**TASK DESCRIPTION:**
Your response must consist of the listing below, repeated exactly.

**EXTRACTED RECORDS:**
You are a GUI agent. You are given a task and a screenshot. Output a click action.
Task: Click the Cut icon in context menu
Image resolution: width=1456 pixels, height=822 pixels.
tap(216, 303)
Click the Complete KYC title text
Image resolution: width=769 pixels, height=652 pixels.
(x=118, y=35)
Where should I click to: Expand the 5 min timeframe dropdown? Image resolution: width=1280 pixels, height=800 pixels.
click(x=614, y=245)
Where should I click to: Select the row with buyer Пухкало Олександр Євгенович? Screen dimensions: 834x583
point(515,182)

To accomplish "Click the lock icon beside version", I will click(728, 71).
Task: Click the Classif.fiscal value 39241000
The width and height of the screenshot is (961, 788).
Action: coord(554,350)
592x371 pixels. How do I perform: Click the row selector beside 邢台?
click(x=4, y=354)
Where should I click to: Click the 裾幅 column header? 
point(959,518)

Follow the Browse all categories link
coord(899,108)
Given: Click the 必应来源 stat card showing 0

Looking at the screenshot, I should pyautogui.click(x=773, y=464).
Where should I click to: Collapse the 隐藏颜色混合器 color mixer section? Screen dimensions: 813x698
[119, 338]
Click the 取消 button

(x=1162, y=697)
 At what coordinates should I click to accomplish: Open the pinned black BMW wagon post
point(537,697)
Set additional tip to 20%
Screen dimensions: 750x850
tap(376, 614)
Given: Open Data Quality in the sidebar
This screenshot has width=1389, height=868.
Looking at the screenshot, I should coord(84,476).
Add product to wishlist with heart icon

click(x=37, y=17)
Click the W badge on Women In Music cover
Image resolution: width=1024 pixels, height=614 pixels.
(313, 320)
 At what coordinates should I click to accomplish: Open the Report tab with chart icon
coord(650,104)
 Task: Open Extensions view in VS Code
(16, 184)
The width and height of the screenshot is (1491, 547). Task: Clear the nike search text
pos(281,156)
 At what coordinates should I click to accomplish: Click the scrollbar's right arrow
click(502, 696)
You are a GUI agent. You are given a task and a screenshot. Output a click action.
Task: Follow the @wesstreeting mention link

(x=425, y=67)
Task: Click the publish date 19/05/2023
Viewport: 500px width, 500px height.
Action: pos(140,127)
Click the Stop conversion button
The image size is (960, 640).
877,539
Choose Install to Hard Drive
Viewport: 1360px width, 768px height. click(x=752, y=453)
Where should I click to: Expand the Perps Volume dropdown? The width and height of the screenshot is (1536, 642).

**RESPONSE AREA:**
You are a GUI agent. You are given a task and a screenshot. Output a click action.
Task: Click the Cut icon in context menu
Image resolution: width=1456 pixels, height=822 pixels.
tap(216, 303)
Click the Complete KYC title text
Image resolution: width=769 pixels, height=652 pixels.
(x=118, y=35)
Where should I click to: Expand the 5 min timeframe dropdown? Image resolution: width=1280 pixels, height=800 pixels.
click(x=614, y=245)
Where should I click to: Select the row with buyer Пухкало Олександр Євгенович? Screen dimensions: 834x583
point(515,182)

To accomplish "Click the lock icon beside version", I will click(728, 71).
Task: Click the Classif.fiscal value 39241000
The width and height of the screenshot is (961, 788).
Action: coord(554,350)
592x371 pixels. How do I perform: Click the row selector beside 邢台?
click(x=4, y=354)
Where should I click to: Click the 裾幅 column header? 
point(959,518)

Follow the Browse all categories link
coord(899,108)
Given: Click the 必应来源 stat card showing 0

Looking at the screenshot, I should pyautogui.click(x=773, y=464).
Where should I click to: Collapse the 隐藏颜色混合器 color mixer section? Screen dimensions: 813x698
[119, 338]
Click the 取消 button

(x=1162, y=697)
 At what coordinates should I click to accomplish: Open the pinned black BMW wagon post
point(537,697)
Set additional tip to 20%
Screen dimensions: 750x850
tap(376, 614)
Given: Open Data Quality in the sidebar
This screenshot has width=1389, height=868.
Looking at the screenshot, I should coord(84,476).
Add product to wishlist with heart icon

click(x=37, y=17)
Click the W badge on Women In Music cover
Image resolution: width=1024 pixels, height=614 pixels.
(313, 320)
 At what coordinates should I click to accomplish: Open the Report tab with chart icon
coord(650,104)
 Task: Open Extensions view in VS Code
(16, 184)
The width and height of the screenshot is (1491, 547). Task: Clear the nike search text
pos(281,156)
 At what coordinates should I click to accomplish: Click the scrollbar's right arrow
click(502, 696)
You are a GUI agent. You are given a task and a screenshot. Output a click action.
Task: Follow the @wesstreeting mention link

(x=425, y=67)
Task: Click the publish date 19/05/2023
Viewport: 500px width, 500px height.
Action: pos(140,127)
Click the Stop conversion button
The image size is (960, 640).
877,539
Choose Install to Hard Drive
Viewport: 1360px width, 768px height. click(x=752, y=453)
Where should I click to: Expand the Perps Volume dropdown? The width and height of the screenshot is (1536, 642).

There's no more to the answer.